Consider changing your diet to eat less meat and dairy. Unfortunately for many of us, meat and dairy farming have the highest impact on carbon emissions (they cause 60% of all the greenhouse gas emissions of agriculture). You don’t have to give up either entirely—but could you cut down a little and substitute with more vegetables?
Avoid so-called ‘fast fashion’, because this tends to be produced less ethically, and with a bigger carbon footprint.
Switch to LED lightbulbs, which both use less energy and last much longer (and of course turn off lights and other appliances when not in use).
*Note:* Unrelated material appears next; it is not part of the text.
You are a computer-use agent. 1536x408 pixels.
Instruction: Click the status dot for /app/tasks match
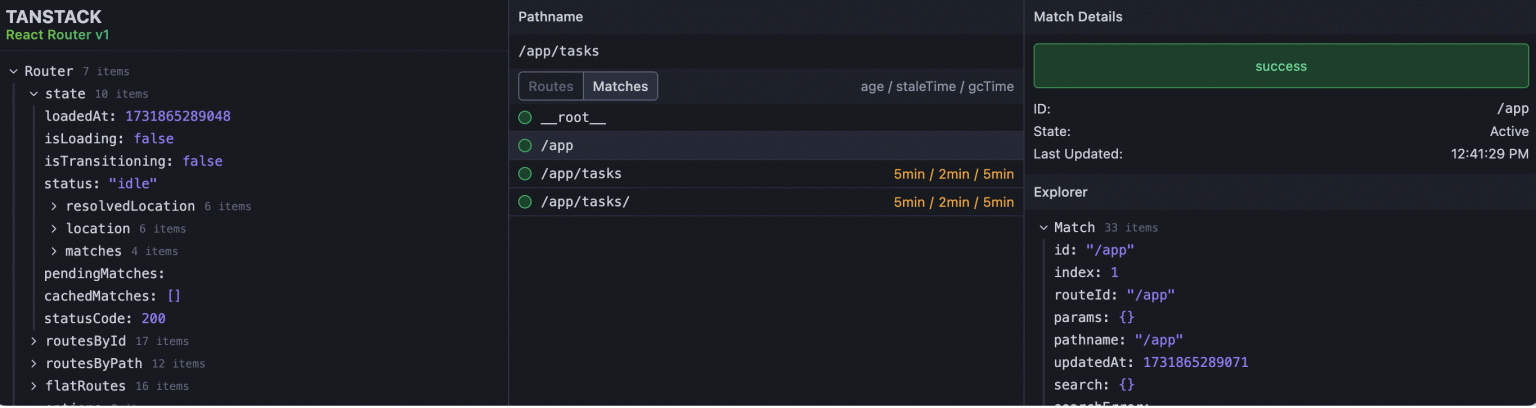point(525,174)
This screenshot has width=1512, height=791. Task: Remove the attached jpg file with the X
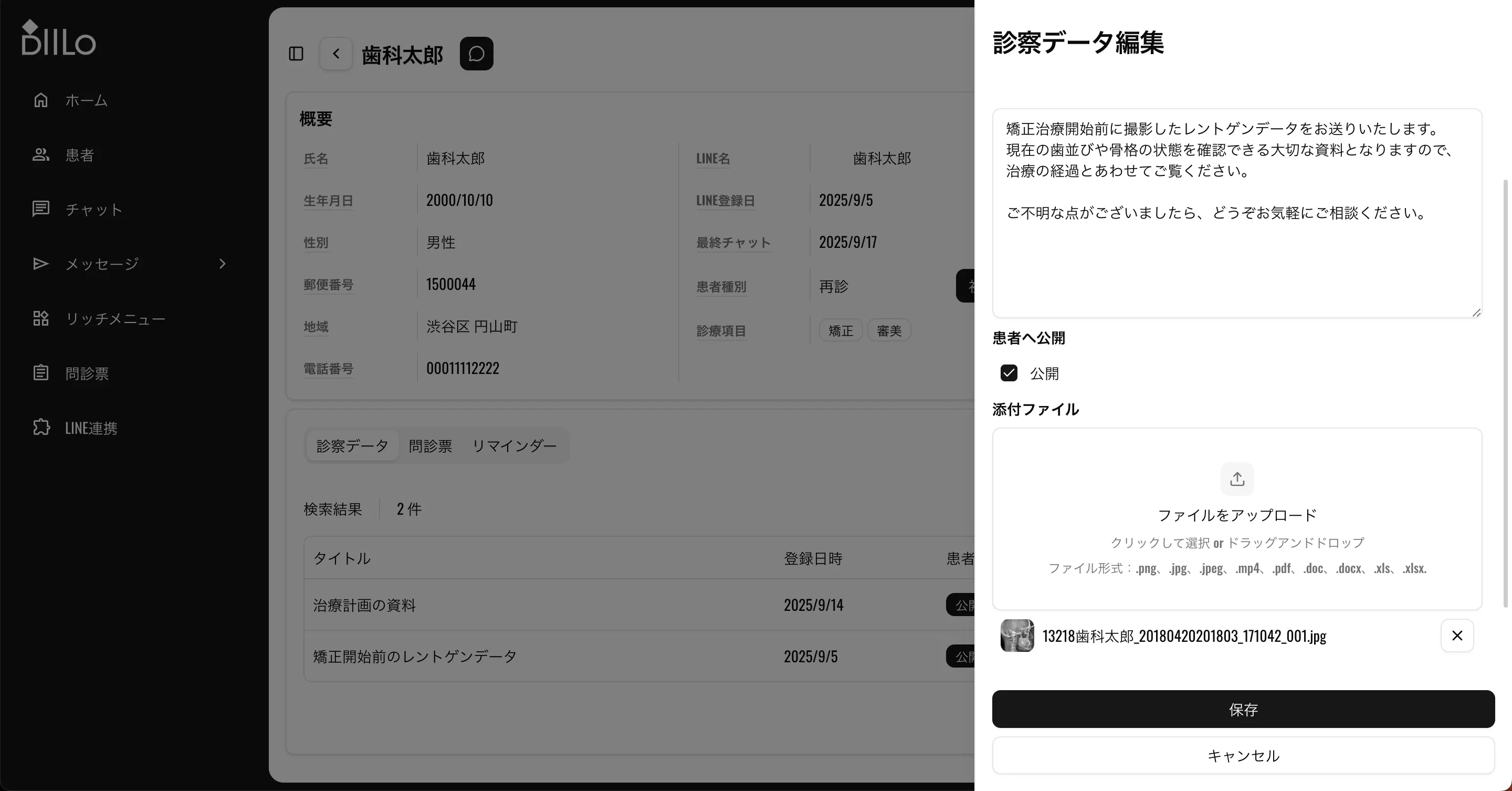click(x=1457, y=636)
If you have to fly, go direct wherever possible. The carbon emissions depend on the distance travelled. If you can go direct, the impact will be lower.
3. Reuse and Recycle More
The third option is both in how you handle your own waste, and also your purchasing decisions. For example:
Consider buying better quality goods that will have a longer life, and need replacing less soon.
Consider buying second-hand. A reconditioned phone may not be quite as lovely as the latest model—but it may well do the job very adequately for a considerable time, and it certainly has a lower carbon footprint. Second-hand clothes are also great value, especially for children (who tend to grow out of clothes rather than wear them out).
Repair things that break (or have them repaired) rather than immediately replacing them. It is not always easy to repair goods, but if you can give them a new lease of life, then do.
Buy only what you need. Both for food and other goods, ask yourself whether you really need it before buying, or if you could use something else instead. For food in particular, this avoids waste.
Compost your vegetable waste and use it in your garden. Nobody likes to waste food, but vegetables that are past their best can be composted at home, and then used as a mulch to help grow more.
When you have finished with something, consider if someone else could use it instead of throwing it away. Could you even upcycle it yourself into something else?
The final option is something of a last resort, for when you absolutely cannot avoid carbon emissions.
Offsetting is the practice of investing in an environmental scheme somewhere to balance out your carbon footprint. Offsetting schemes include tree planting, clean energy generation projects, or buying (and then destroying) carbon credits from an emissions trading scheme.
Offsetting has been criticised for allowing people to continue to use carbon-emitting technology but not feel guilty. It is certainly not as good as using less. However, it is better than nothing.
Remember, if measuring is too difficult, or will take too much effort, just act instead.
- Don’t try to quantify how many microfibres are released from each load of laundry, or the impact of your detergent. Instead, just switch to eco-friendly detergents, and when you buy clothes or bedlinen/towels, look for natural fibres that will biodegrade more readily.
- Don’t try to measure the precise impact of every meal you eat. Instead, try switching to plant-based foods for an extra meal or two every week.
It isn’t always worth measuring, but it is always worth acting.
Towards Zero Carbon
None of us can reasonably expect to achieve ‘zero carbon’ or even ‘carbon neutrality’ overnight.
As individuals, it is also hard to see our own personal impact. However, that should not stop you from acting. If every person in the world took one small step towards reducing their carbon footprint, the overall impact would be massive. As the saying goes, every little helps.